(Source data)
::::::

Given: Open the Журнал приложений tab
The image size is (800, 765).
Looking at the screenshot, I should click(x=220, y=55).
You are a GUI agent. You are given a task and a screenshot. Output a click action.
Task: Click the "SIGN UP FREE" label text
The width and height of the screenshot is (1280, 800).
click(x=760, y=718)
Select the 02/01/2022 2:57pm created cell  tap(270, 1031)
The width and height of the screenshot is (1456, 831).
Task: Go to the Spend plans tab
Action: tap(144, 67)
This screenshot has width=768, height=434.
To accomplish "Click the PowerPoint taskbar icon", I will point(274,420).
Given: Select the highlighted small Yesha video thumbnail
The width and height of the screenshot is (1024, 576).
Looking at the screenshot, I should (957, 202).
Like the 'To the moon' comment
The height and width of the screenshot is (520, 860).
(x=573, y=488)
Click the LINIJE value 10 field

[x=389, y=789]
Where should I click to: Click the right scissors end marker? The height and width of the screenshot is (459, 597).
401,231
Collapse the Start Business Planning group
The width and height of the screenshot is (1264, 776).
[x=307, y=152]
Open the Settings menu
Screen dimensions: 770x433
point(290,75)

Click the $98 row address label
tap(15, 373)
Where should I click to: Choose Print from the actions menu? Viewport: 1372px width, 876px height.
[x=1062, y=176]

::::::

### Aim of the exercise
Return all lines above that mention the word "Open".

### Answer to this problem
Given: Open the Журнал приложений tab
Open the Settings menu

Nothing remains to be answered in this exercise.